Wednesday, December 19, 2012

How Many Admins?

In responding to a question about planning your IT staff requirements in LinkedIn Answers today, I realized two things: 

1. This could make a good blog post.
2. I love talking about the mechanics of IT.

One of my favorite answers to this quandary is Mark Verber's "How Many Administrators Are Enough?" article from a 1991 edition of Unix Review magazine.  It's a great discussion of how to plan and control your IT staffing needs, but it's mostly about principles.  And the 24x7-site staffing model, which concludes that you need fourteen people may cause unneeded consternation if you're starting with an IT staff of, for instance, two.


One of the great challenges in IT management is keeping IT and non-IT folks in sync, and my impression is that most IT managers resort to very simple formulae, like "1 helpdesk staff per 50 employees".  I've found that this kind of formula breaks down very quickly as organizations and technologies change, so I've tried to use something slightly more involved.

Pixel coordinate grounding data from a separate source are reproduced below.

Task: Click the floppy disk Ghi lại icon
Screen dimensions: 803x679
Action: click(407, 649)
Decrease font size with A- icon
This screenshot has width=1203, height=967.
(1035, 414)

I try to keep three goals in mind when coming up with a model to answer this question:

1. Make something IT folks can easily understand, critique and validate.
2. Make something non-IT folks can understand immediately.
3. Make a good approximation of reality.
Personally, I've used some estimates based on a few factors, and plugged them into a simple spreadsheet, to come up with a number of hours required to support a set of systems and users.*

This involves a simple classification approach for users and systems.  I used hours-per-month as a simple, easily explained number to assess the "how many admins" question.  Here are some very, very rough examples.

Non-Technical User - 4 hours/month (more assistance)
Technical User - 1 hour/month (less assistance)
Technical User - Developer - 2 hours/month (in the middle - has more interesting problems to solve)
Assign all the staff to these categories, multiply by x hours/month, and you get an end-user support workload.

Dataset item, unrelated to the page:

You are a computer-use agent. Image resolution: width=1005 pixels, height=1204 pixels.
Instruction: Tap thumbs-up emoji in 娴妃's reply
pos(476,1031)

Similarly, you can classify your systems based on complexity and rate of change:
High complexity, high rate of change = 40 hours/month (e.g. in-house email system)
High complexity, low rate of change = 10 hours/month (e.g. firewall)
Low complexity, high rate of change = 20 hours/month (e.g. out-sourced email system)
Low complexity, low rate of change = 2 hours/month (e.g. fax machine)
If you want a more complex and precise model, you can add in other factors in classifying your systems, like reliability, or replacement life cycle.  For instance, a system you replace once a year might have an annual transition project, which drives up the workload.  For every ~180 hours/month of work in the model, you would want to have an IT person to do that block of work.

Similarly, you may want to include projects in this model, so you could add another column, such as "Active Months".  Ongoing system support rows would have 12 active months, shorter-term projects would have fewer active months.

So, assign each system your techs own to a category, total your hours/month requirement, and you've got a system that meets the three requirements.  It's also very easy to show your work, including all of your understanding and assumptions about how IT time is being spent.  If you have a more complex environment, with many different IT staff functions (helpdesk, network infrastructure, security, storage, etc.), the model would need to be a little more complex.  For example, you might add a "specialty" or "skill" column, and assess your workload in hours/month/skill against the skills of different staff members.

I'd recommend doing no more than one year in a single set of calculations.  However, having following-year and previous-year estimates could be really useful planning tools, and can help keep IT and non-IT staff expectations aligned.

Happy planning!

*My social-media-branding advisors have suggested calling this the Sloane IT Staffing Model, but I'm not convinced.